The sequel, JOLSON SINGS AGAIN, which covers Jolie's 1940s "comeback," has a mind-boggling sequence where Parks-as-Jolson meets Parks-as-Parks-as-Jolson, in a scene that is supposed to depict Jolson visiting the set of THE JOLSON STORY. Otherwise the absence of real conflict is so profound that at times it achieves total, near-Warholian stasis -- itself sort of compelling, if you're a connoisseur of the bad and the boring.
Posted by: Jonah | August 31, 2009 at 09:25 PM
In Jack Finney's _From Time to Time_, Al Jolson appears in one of his previous incarnations, as a prizewinning dancer.
Pigmeat Markham reportedly felt that his comedy really lost something when he could no longer "cork up" to do it.
Larry Parks lost his career to the blacklist.
Posted by: gmoke | September 01, 2009 at 05:58 PM
Over at Chez Sirene a few months back, Wonderbar and Jolson were taken to task for the outrageous climax - among other things. But for me the crowning atrocity of taste happened ten years later at the same studio (Warners, such is progress), where in the Dennis Morgan/Ann Sheridan vehicle "Shine On Harvest Moon", the Four Step Brothers - one of black America's best tap-dance teams, were forced to perform in... whiteface.
Yojimboen
Posted by: yojimboen | September 01, 2009 at 11:22 PM
It's been great sharing your "weird Al Jolson thing". There are more of us than you would think. Thanks to Youtube, modern audiences can experience the Jolson magic, cringe-worthy moments and all. Kudos to Warmers for re-issuing the movies.
Posted by: Donnie | September 02, 2009 at 08:32 PM
Sorry I didn't see this earlier--just got linked from Alan Sepinwall's Mad Men commenters--because I've been an enthusiastic (and horrified) contributor to the Siren's discussions on this film in the past.
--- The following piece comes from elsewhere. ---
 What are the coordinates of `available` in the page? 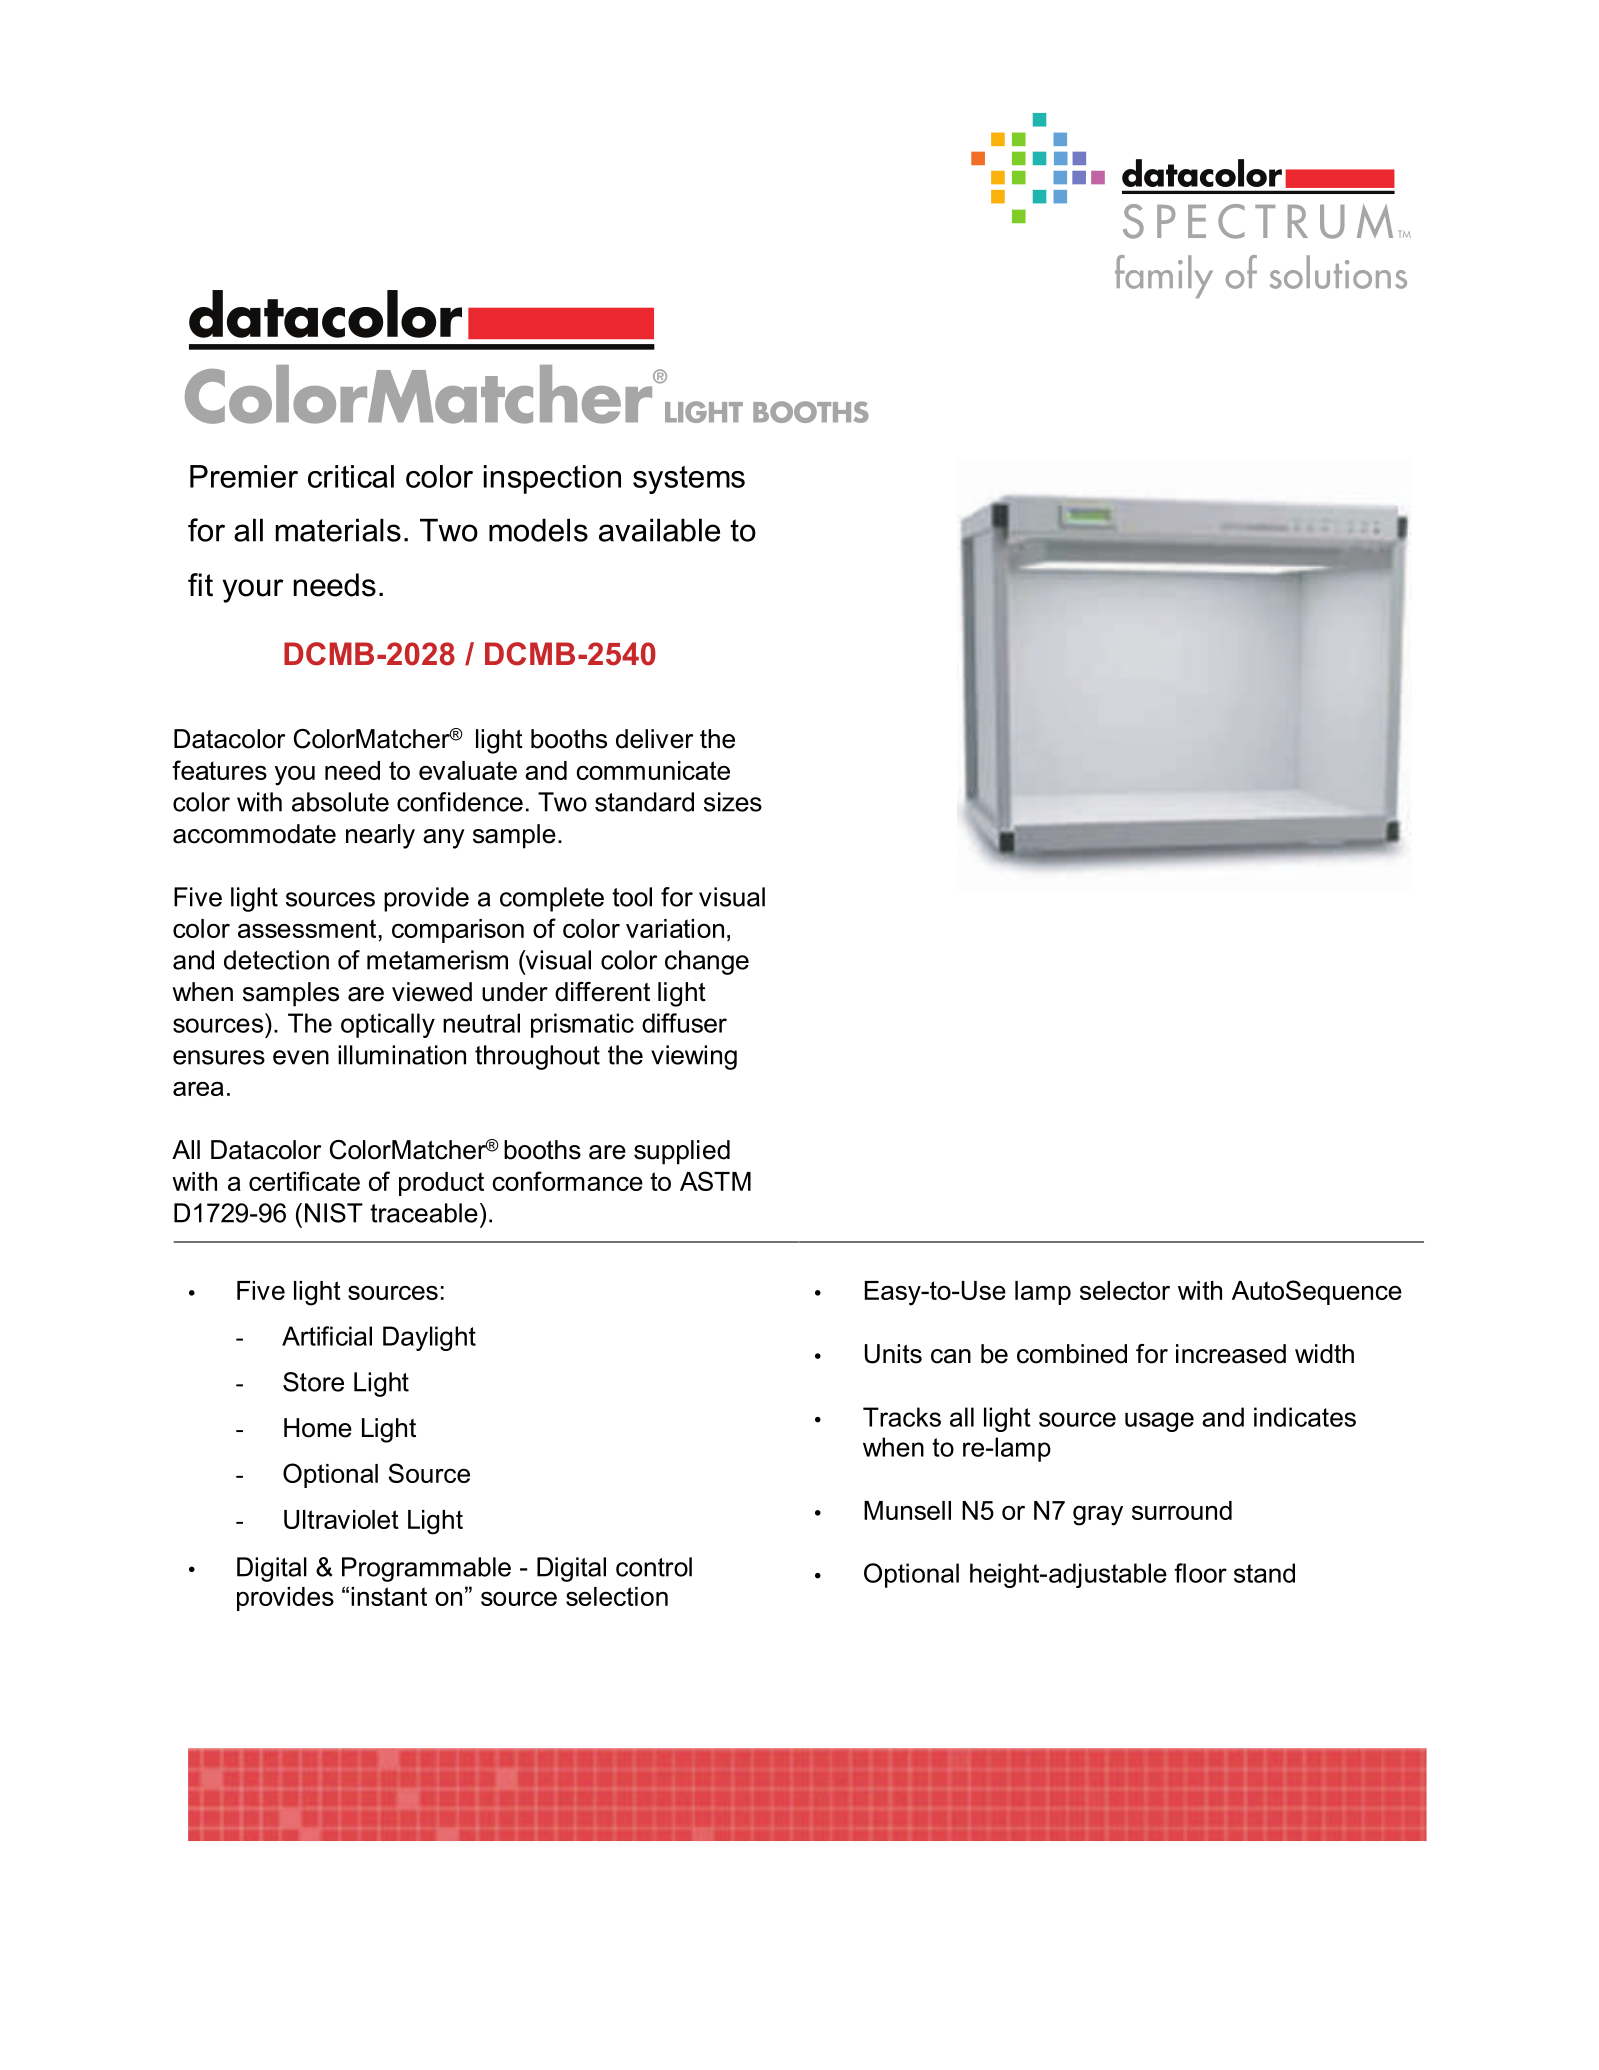 It's located at (659, 530).
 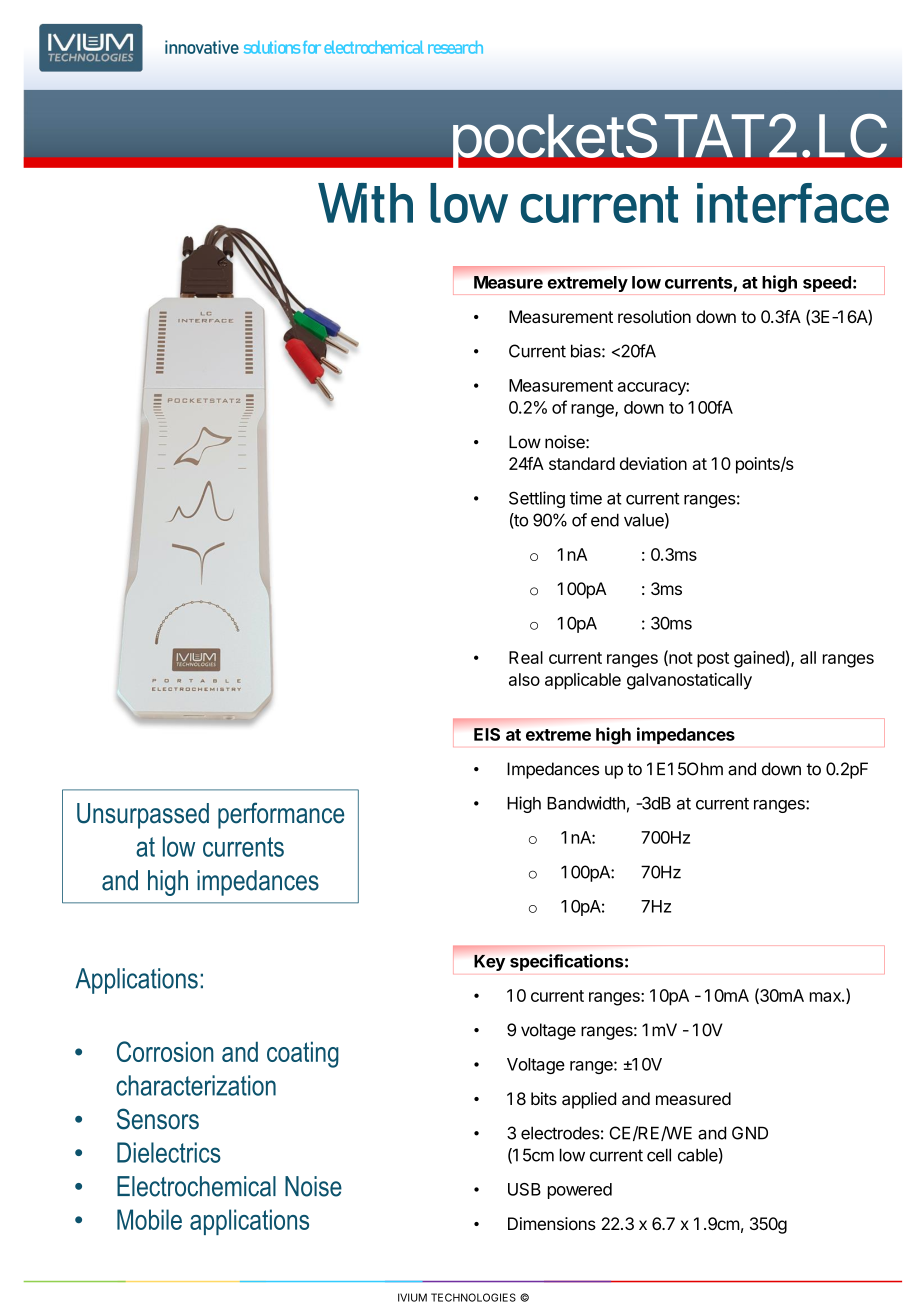 I want to click on research, so click(x=455, y=47).
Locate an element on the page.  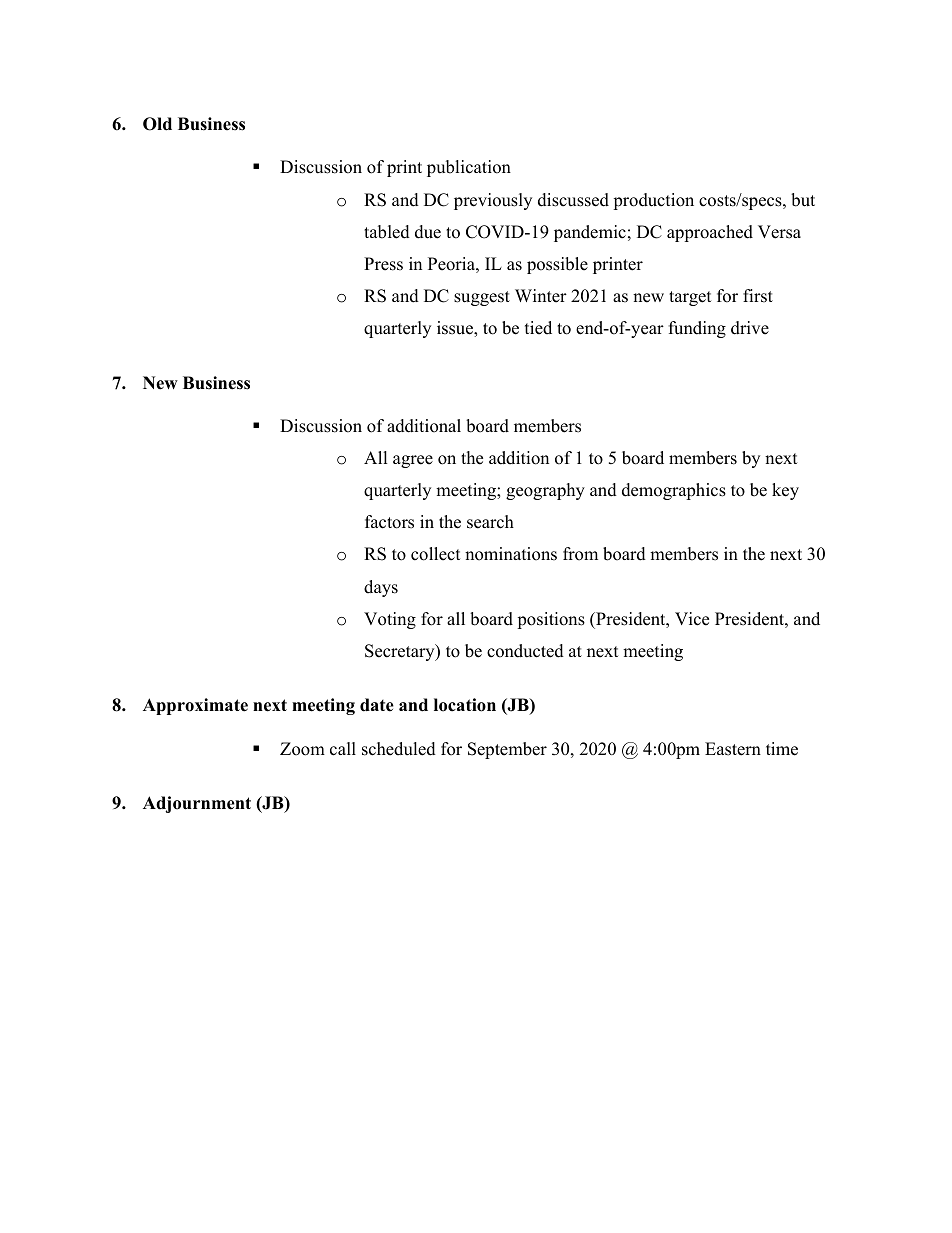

And the part of the film that has always horrified me the most is just what you've emphasized: the moment that Jolson's grinning face rises over the edge of the Forvert, like the White Queen's face rising up nightmarishly over the edge of the soup tureen in the closing chapters of Alice Through the Looking Glass. Perhaps it's because I'm a Jew myself--or maybe just because I'm a human being--his expression of knowing exemption is about as heinous as it gets. As far as blackface goes, it's well-nigh impossible for a 21st-century viewer to have an adequate grasp of how objectionable it may or may not have been at the time, but that grin while reading the Yiddish news, putting paid to any sense of homage to the race he's aping, just seems like it could never have been anything but vile.
Posted by: Karen | September 04, 2009 at 06:34 PM
My father has a complete collection of this man! Personally, he may mot be the best from his generation but he definitely made a mark!
Posted by: Lee | December 10, 2009 at 07:19 AM
I love the "Going to Heaven on a Mule" sequence. I love that it was a parody on the Broadway, all black, success "Green Pastures" ... I love the fact that Jolson was a champion for the rights of black artists, composers and playrights. I love the fact that they were represented at Jolson's funeral and I love the fact that blacks (for reasons stated above) did not consider Jolson a racist during his lifetime.